Relationship Myths – H&S Love Affair
Relationship Myths: 4 Common Things That People Consider Toxic In A Relationship, That Are Actually Healthy!
Most people have misconceptions about ‘love’ and what a good relationship should entail. They have unrealistic beliefs that blur their understanding of what a purposeful and strong relationship should be, which is actually completely different from reality. The definition of ‘love’ varies across the board, and not one single definition is enough to define a successful relationship. If love is all it takes, then every relationship should be perfect, yet so many of the relationships end and not all end painfully. On the other hand, intimacy, happiness, and trust are used to define a good relationship. Yes, all these are necessary ingredients to forming a lasting relationship but we need to understand that there is so much more to a relationship and the dynamics of a good lasting relationship go beyond societal ideations. Once we accept that every relationship is different, we will be able to understand the myths better.
1. All Conflicts Must Be Resolved Through Communication- This is one of the biggest myths. Not every conflict needs to be resolved and there’s nothing wrong with an unresolved conflict. All this means is that the two people involved think differently and don’t always see eye to eye. Yes, communication is key for the most part, but it doesn’t necessarily need to be used to resolve all conflicts. This misconception has caused many couples to believe that their relationship isn’t perfect if they have an unresolved conflict. Basing your relationship on one disagreement, trying to perfect it, is a lie couples keep living by. Instead what should be focussed on is that it’s okay to disagree and conflicts are inevitable and trying to resolve some conflicts can do more damage than good.
2. Hurting Each Other’s Feelings Is Absolutely Unacceptable- Another common myth. If you need to be honest at the cost of hurting your partner’s feelings, choosing to be honest, should be more important. Remember, every once in a while you will hurt your partner’s feelings and that’s okay. Lying to your partner to make them feel good about themself or to make them hear what they want to as supposed to what is needed, is not an ideal relationship any couple should seek after.
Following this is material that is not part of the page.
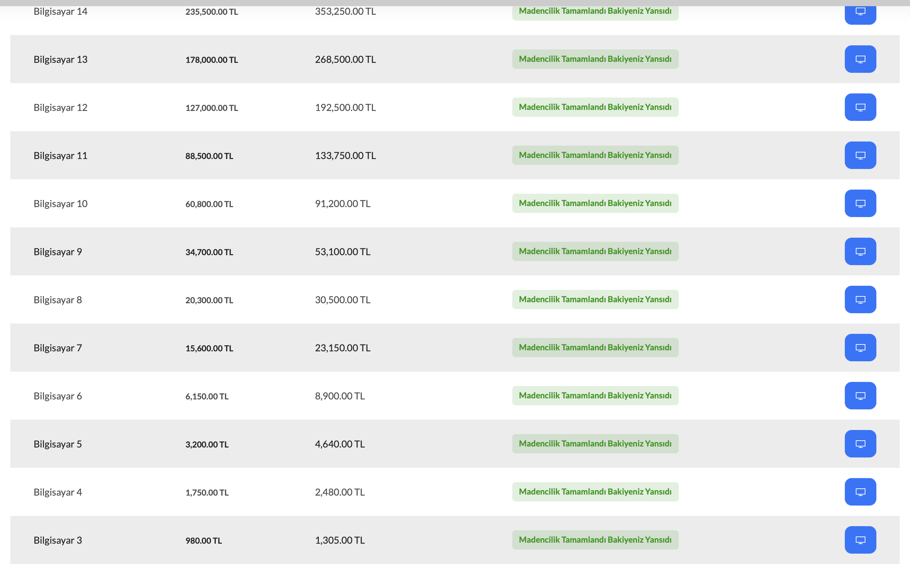Click the status badge for Bilgisayar 3

pyautogui.click(x=595, y=540)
3. Spending Time Apart Ruins A Relationship- The two people involved in a relationship may have different likes and dislikes. Taking up each other’s hobbies, for instance, to keep one another happy may sound sweet but doing this all the time can be taxing and uncomfortable. You are you, so be you. The problem is that people try and change themselves and make their lives revolve around that one person that they love, not realising how toxic it is for themselves and the relationship. Romanticizing and allowing yourself to be consumed by the relationship is a matter to worry about because, in the process, you change yourself and cease being ‘that person’ your partner fell in love with. Therefore, spending time on what you love and enjoy doing, from time to time, asserting your independence is important for a healthy lasting relationship.
4. My Partner Is Perfect- Another myth! No relationship is perfect and no partner is perfect. Accepting your partner the way he/she is, is imperative for a lasting relationship. Once you accept your partner the way he/she is i.e. with his/her flaws, there won’t be a need or desire to change them.